The MINI ALL4 Racing crew of Yazeed Al Rajhi (KSA) and co-driver Timo Gottschalk (GER) completed the Abu Dhabi Desert Challenge, round two of the 2016 FIA Cross Country World Cup, with a hard-earned second place. Joining them on the rostrum in third place was the fellow MINI ALL4 Racing crew of Mikko Hirvonen (FIN) and Michel Perin (FRA).

Further success for MINI came with four MINI ALL4 Racing completing the race within the top five, and a total of five of these iconic long-distance cross-country rally cars completed within the top ten.

The pairing of Yazeed Al Rajhi and Timo Gottschalk proved to be an exceptional one with a top five finish at the end of every stage of the Abu Dhabi Desert Challenge. "I'm very happy," said Al Rajhi. "It is not an easy rally. There are a lot of risks in the dunes because of the steep drops and the sand.

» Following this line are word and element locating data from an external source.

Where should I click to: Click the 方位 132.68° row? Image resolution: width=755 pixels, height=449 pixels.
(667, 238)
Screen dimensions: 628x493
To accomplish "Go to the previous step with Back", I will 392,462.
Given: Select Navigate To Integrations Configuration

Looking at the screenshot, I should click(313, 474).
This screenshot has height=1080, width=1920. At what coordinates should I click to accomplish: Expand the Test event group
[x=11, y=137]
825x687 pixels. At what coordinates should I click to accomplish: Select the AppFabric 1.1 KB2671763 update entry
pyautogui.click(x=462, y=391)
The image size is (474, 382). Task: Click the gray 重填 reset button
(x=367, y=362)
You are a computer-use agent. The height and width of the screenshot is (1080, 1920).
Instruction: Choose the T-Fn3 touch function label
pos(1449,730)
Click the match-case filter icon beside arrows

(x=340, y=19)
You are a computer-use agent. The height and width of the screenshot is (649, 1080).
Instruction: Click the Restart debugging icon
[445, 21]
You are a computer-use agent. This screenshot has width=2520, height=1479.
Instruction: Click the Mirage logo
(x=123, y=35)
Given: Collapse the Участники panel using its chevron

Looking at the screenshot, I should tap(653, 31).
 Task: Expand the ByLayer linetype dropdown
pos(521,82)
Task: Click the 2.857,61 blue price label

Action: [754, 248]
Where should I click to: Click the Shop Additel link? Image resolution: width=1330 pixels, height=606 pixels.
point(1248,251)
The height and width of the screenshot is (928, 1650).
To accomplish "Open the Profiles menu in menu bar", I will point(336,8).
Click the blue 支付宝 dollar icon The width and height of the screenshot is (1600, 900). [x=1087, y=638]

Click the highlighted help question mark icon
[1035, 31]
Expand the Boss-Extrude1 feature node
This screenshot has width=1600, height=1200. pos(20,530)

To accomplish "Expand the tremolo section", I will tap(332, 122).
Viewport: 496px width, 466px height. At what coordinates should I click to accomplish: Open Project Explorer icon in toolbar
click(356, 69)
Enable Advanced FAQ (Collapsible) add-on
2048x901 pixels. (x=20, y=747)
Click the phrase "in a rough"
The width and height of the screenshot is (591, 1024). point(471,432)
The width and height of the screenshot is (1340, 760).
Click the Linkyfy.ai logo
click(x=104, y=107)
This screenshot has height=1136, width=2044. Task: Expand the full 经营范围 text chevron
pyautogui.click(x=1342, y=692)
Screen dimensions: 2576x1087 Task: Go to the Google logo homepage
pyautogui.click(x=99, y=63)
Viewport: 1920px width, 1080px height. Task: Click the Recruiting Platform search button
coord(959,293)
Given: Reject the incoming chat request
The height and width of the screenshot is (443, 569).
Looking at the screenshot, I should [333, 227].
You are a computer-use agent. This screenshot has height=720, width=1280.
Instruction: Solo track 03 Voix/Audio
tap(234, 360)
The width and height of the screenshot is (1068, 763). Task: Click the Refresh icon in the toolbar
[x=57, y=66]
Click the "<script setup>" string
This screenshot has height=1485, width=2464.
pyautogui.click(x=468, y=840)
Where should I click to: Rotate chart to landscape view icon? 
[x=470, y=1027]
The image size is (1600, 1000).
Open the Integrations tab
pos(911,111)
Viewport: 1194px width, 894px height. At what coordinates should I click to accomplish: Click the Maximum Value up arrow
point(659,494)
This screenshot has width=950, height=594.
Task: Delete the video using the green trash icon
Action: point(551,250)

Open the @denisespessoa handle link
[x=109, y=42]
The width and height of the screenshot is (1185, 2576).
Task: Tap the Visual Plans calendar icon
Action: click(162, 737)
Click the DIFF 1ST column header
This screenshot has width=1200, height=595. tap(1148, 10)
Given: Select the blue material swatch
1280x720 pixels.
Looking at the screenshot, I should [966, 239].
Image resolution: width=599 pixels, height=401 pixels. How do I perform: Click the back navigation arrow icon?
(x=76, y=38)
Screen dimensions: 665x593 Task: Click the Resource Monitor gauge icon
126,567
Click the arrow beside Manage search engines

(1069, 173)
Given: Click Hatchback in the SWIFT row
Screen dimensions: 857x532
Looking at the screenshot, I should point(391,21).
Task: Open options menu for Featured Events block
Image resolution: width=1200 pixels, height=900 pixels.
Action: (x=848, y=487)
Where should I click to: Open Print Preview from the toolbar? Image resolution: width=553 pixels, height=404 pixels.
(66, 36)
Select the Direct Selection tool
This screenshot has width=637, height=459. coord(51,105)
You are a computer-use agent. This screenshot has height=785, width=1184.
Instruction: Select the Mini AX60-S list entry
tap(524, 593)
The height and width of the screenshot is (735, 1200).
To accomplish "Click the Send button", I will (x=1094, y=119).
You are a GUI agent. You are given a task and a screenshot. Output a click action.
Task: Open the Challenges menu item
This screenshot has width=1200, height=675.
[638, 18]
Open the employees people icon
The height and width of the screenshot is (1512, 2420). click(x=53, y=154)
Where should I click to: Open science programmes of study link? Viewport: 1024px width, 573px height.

We managed it well and controlled our race to achieve the position."

Mikko Hirvonen (FIN) once again showed why he and co-driver Michel Perin (FRA) are a force to be reckoned with. Although this event was Hirvonen's longest desert race to date, he took a stage win (St 4) and finished third place overall.

Hirvonen: "Five days of only dunes and sand makes it a lot tougher than I thought. It has made me sweat more than I ever have. But still, it was a good experience and it has been a good week. To finish third is a good result."

For American Bryce Menzies, the Abu Dhabi Desert Challenge was his first race at the controls of a MINI ALL4 Racing - and the first race he has had to contend with five days continuous racing in desert conditions. For these reasons alone it is little wonder he and co-driver Andreas Schulz (GER) were celebrating their fourth place at the end of this challengine race.

Menzies: "It was very challenging for the first couple of days; getting stuck twice. If it wasn't for these mistakes we would have done really well. Overall it felt really good to be in the MINI ALL4 Racing; learning what it can do and what it can take. Despite feeling ill for the last couple of days the race was a real blast."

Jakub Przygonski (POL) with Tom Colsoul (BEL) in MINI ALL4 Racing #209 continued his learning curve of racing on four-wheels. The former motorcycle rally rider placed his MINI ALL4 racing in fifth place at the end of the five day race.

"I enjoyed the race a lot, said Przygonski, "because I learned a lot on how to race hard in the dunes. I have also learned the level of competition in the cars is the same as with the bikes and that it is very high. So yes, I am happy with the result."

United Arab Emirates driver Sh. Khalid Al Qassimi and co-driver Khalid Al Kendi (Abu Dhabi Racing #203) were the fifth MINI ALL4 Racing crew to complete inside the top ten with a determined seventh place.

German duo Stephan Schott and Holm Schmidt staged a magnificent recovery after slipping back in the race order on day three of the Abu Dhabi Desert Challenge. At the end of the final stage (St 5) they finished in 11th to secure 18th overall.

The Russian pair of Vladimir Vasilyev/Konstantin Zhiltsov (#201) became front runners amongst the MINI ALL4 Racing during the early stages of the rally. Unfortunately an incident mid-point of the race led to retirement.


----------